-
Notifications
You must be signed in to change notification settings - Fork 78
Description
What happened?
I am unable to run inference using a model trained with the most recent "multi dataset" updates to the anemoi-core and anemoi-inference code updates, even though I'm using a single dataset.
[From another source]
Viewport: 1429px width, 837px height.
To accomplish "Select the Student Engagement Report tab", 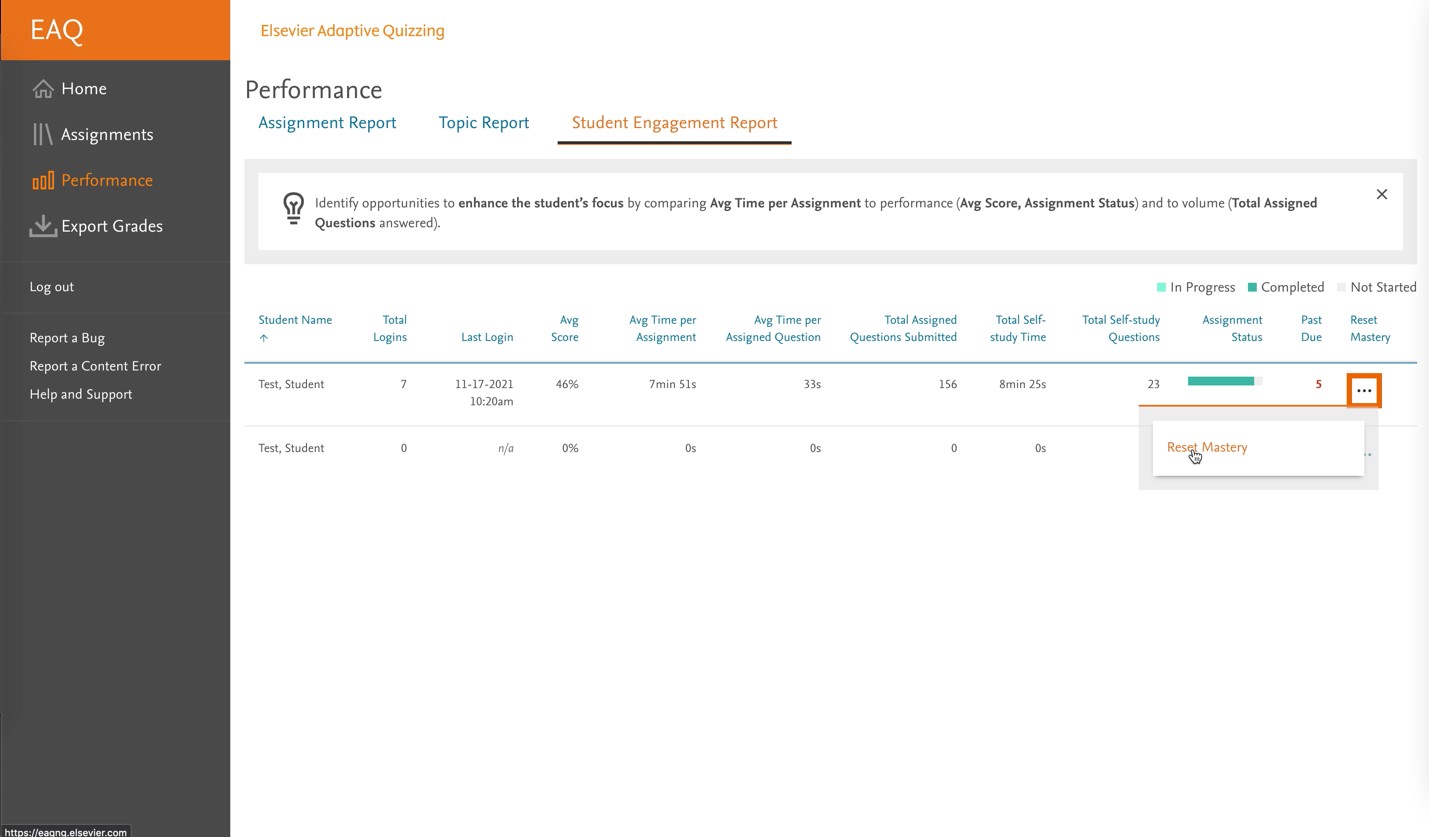I will point(674,123).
The Traceback shows the issue is relevant to anemoi-models:
Traceback (most recent call last):
File "/global/u2/t/timothys/aneml/anemoi-inference/src/anemoi/inference/runner.py", line 630, in predict_step
return model.predict_step({self.checkpoint._metadata.name: input_tensor_torch}, **kwargs)[
^^^^^^^^^^^^^^^^^^^^^^^^^^^^^^^^^^^^^^^^^^^^^^^^^^^^^^^^^^^^^^^^^^^^^^^^^^^^^^^^^^
File "/global/u2/t/timothys/aneml/anemoi-core/models/src/anemoi/models/interface/__init__.py", line 214, in predict_step
return self.model.predict_step(**predict_kwargs, **kwargs)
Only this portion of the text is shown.